• Research Article
  • |
  • Open Access
  • |
  • ISSN: 2639-4383

Protective Effect of Propolis on Doxorubicin Induced Cardio and Nephrotoxicity

  • Samaa Yassin Ali;
    • Molecular Physiology Division, Zoology Department, Faculty of Science, Beni-Seuf University, Beni-Seuf, Egypt.
  • Adel Abdel-moneim;
    • Molecular Physiology Division, Zoology Department, Faculty of Science, Beni-Seuf University, Beni-Seuf, Egypt.
  • Eman Salah Abdel-Reheim*
    • Molecular Physiology Division, Zoology Department, Faculty of Science, Beni-Seuf University, Beni-Seuf, Egypt.

  • Corresponding Author(s): Eman Salah Abdel-Reheim

  • Molecular Physiology Division, Zoology Department, Faculty of Science, Beni-Seuf University, Beni-Seuf, Egypt.

  • em4salah@ yahoo.com

  • Abdel-Reheim ES (2020).

  • This Article is distributed under the terms of Creative Commons Attribution 4.0 International License

Received : Aug 22, 2020
Accepted : Sep 15, 2020
Published Online : Sep 18, 2020
Journal : Annals of Cardiology and Vascular Medicine
Publisher : MedDocs Publishers LLC
Online edition : http://meddocsonline.org

Cite this article: Samaa Yassin A, Abdel-moneim A, Abdel-Reheim ES. Protective Effect of Propolis on Doxorubicin Induced Cardio- and Nephrotoxicity. Ann Cardiol Vasc Med. 2020: 3(1); 1028.

Keywords: Propolis; Doxorubicin; Cardiotoxicity; Nephrotoxicity; BNP; Troponin T.

Abstract

      Doxorubicin, is an antineoplastic drug, induces objective tumor responses in solid tumors as well as in hematologic malignancies. Its major adverse effect are cardiotoxicity and nephrotoxicity. Bee products, such as honey, royal jelly, pollen, and propolis have great attention in recent years. Propolis contains a broad spectrum of compounds that have many biological activities.

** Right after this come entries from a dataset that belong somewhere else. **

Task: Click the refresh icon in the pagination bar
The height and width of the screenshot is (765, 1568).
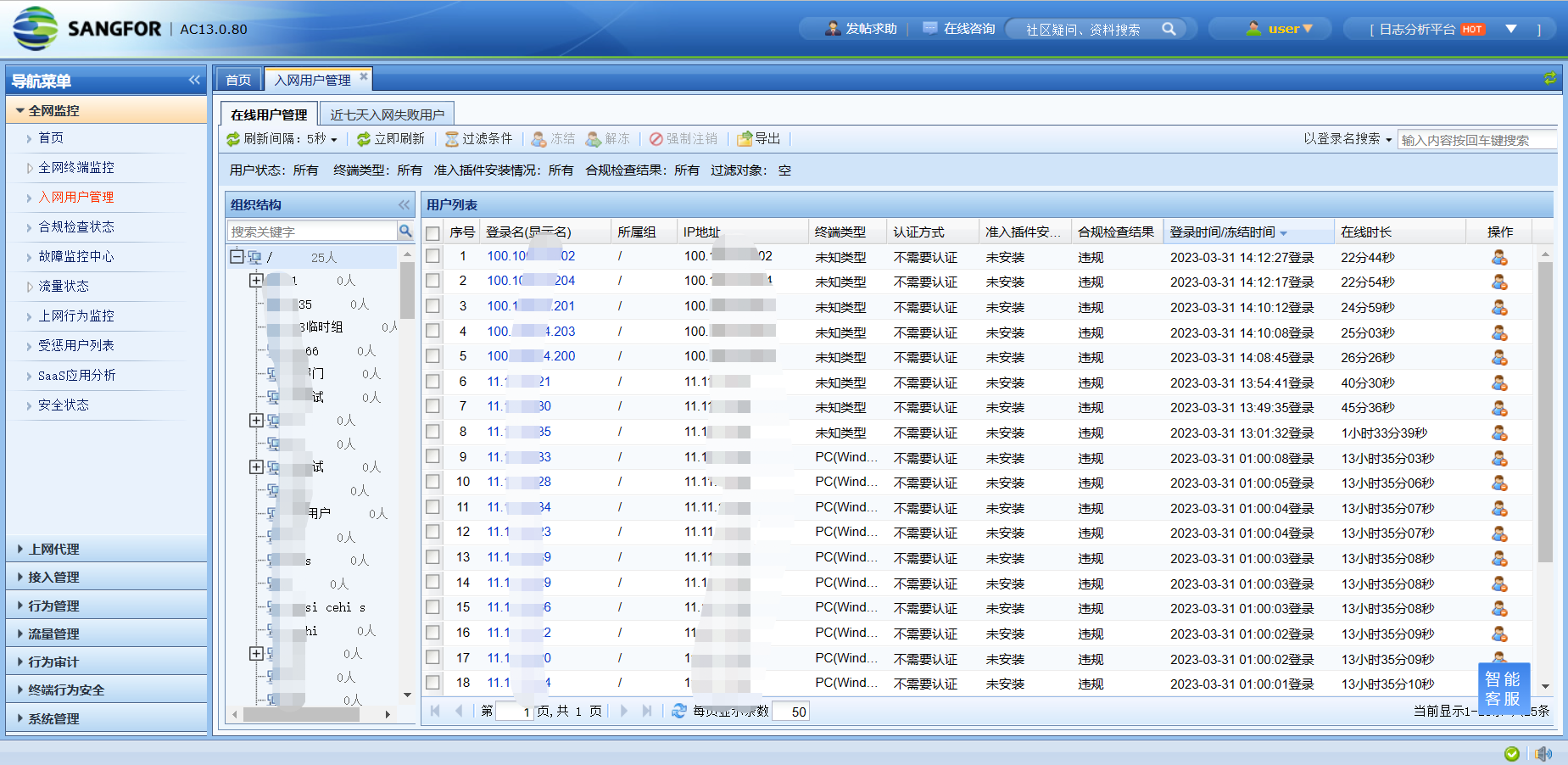Action: 679,711
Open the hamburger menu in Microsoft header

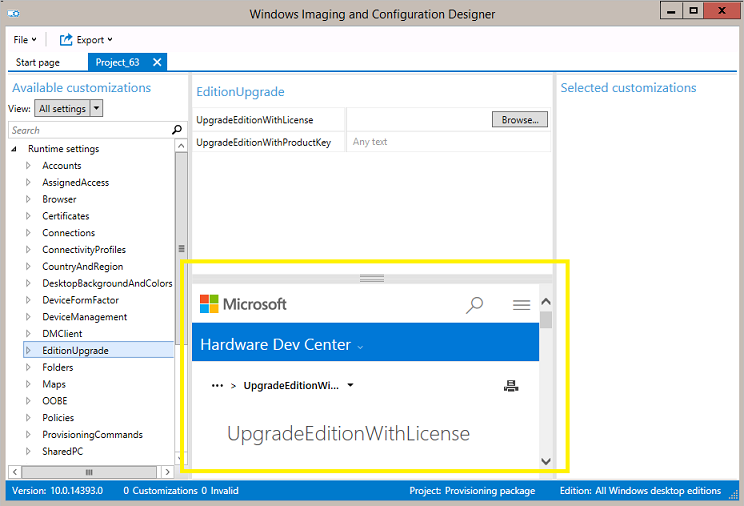pyautogui.click(x=521, y=305)
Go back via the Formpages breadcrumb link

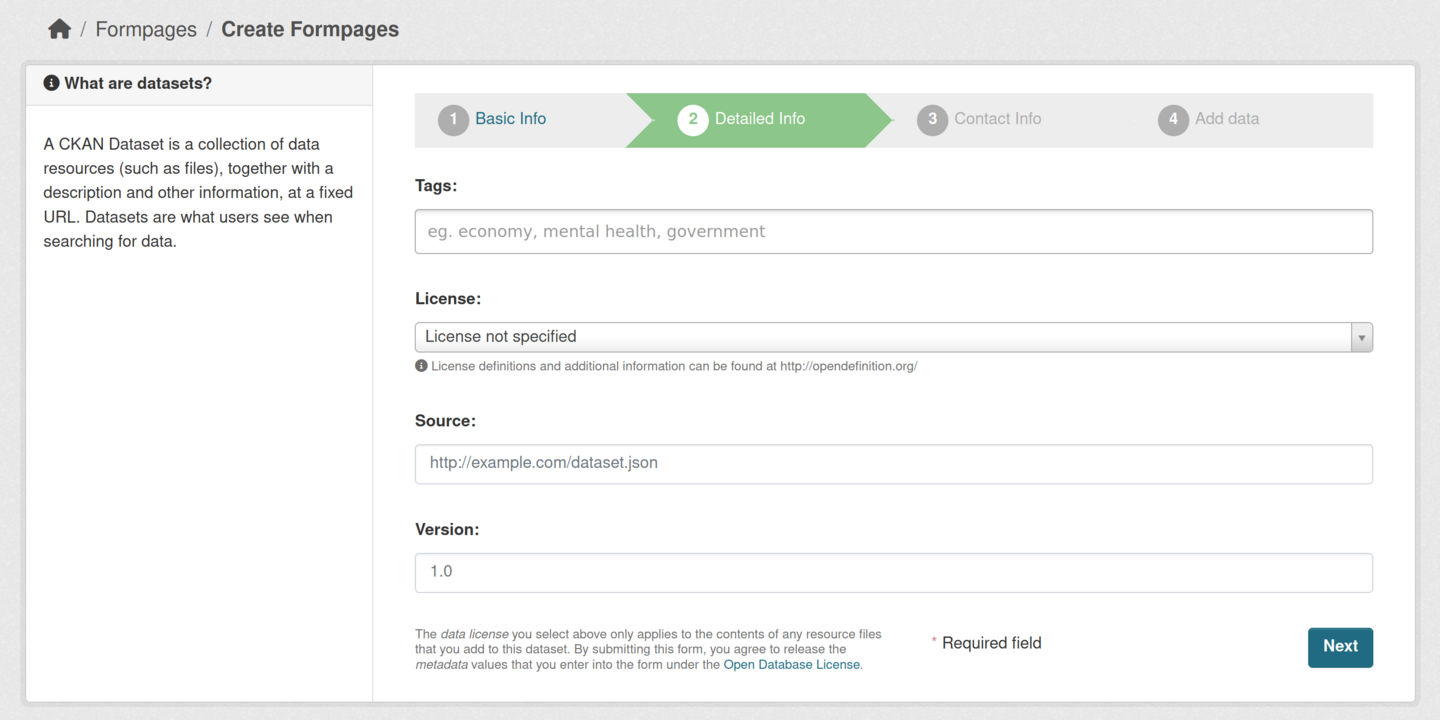point(146,29)
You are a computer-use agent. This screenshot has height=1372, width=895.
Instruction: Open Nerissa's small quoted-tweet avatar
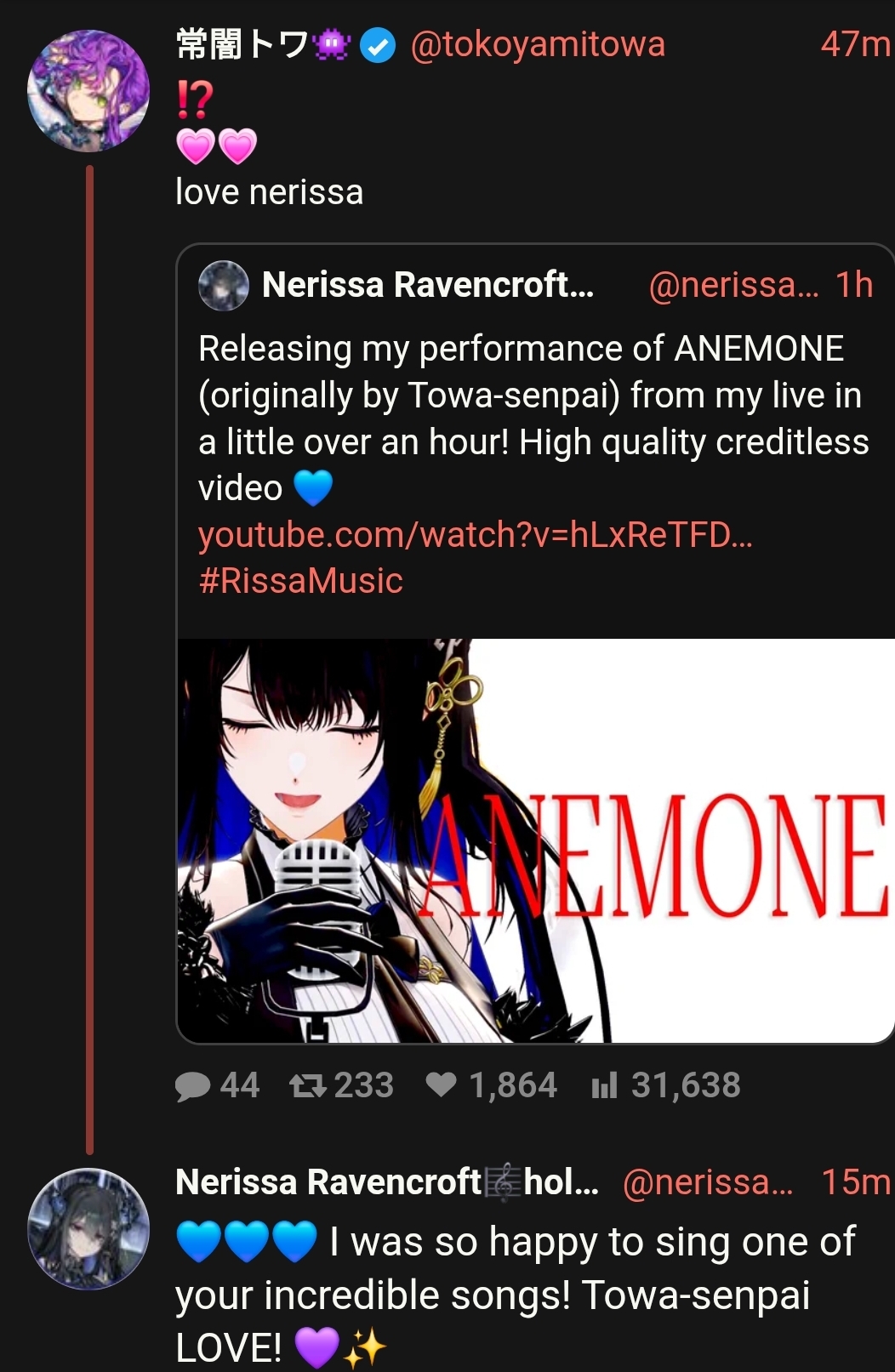(224, 286)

Cardiotoxicity as well as nephrotoxicity was induced in rats by intraperitoneal injection of doxorubicin (10 mg/kg) and protected or treated by (200 mg/kg/ day) of propolis extract administrated by gastric intubation for four weeks before or after doxorubicin administration. Cardiac biomarkers such as BNP, troponin T, LDH, CK, and AST in addition to creatinine and urea measurements, all ameliorated in the propolis; protected or treated groups. Cardiac and renal oxidative stress indicated by increased MDA and decreased antioxidant enzymes such as catalase, GSH and SOD in doxorubicin administrated group. This cardiac oxidation was improved in the other propolis pre- or post-treated groups. The measured lipid profile was also ameliorated with increased HDL in propolis groups. The study investigates that propolis has a protective and treatment effects against doxorubicin induced cardiotoxicity and nephrotoxicity mainly by its powerful antioxidant and lipid lowering efficacy.

Introduction

      Doxorubicin (DOX) also known as Adriamycin it is an anthracyclin antineoplastic antibody was isolated in the early 1960s from the pigment-producing bacterium Streptomyces peucetius var. caesius [1]. Intercalation of DOX with a DNA molecule is recognized as the basic mechanism of its effect. Doxorubicin binds directly to DNA via intercalation between base pairs on the DNA helix. Doxorubicin also inhibits DNA repair by inhibiting topoisomerase II. These actions result in the blockade of DNA and RNA synthesis and fragmentation of DNA [2]. Doxorubicin is a powerful iron-chelator. The iron-doxorubicin complex can bind DNA and cell membranes producing free radicals that immediately cleave DNA and cell membranes. Although maximally cytotoxic in S phase, doxorubicin is not cell cycle-specific [3]. DOX was clinically used to treat a variety of cancers including breast, ovarian, and lymphoma [4]. Although doxorubicin remains one of the most important anticancer drugs in the clinic, unfortunately, its potent antitumor activity is also accompanied by sever tissue toxicities such as cardiotoxicity [4].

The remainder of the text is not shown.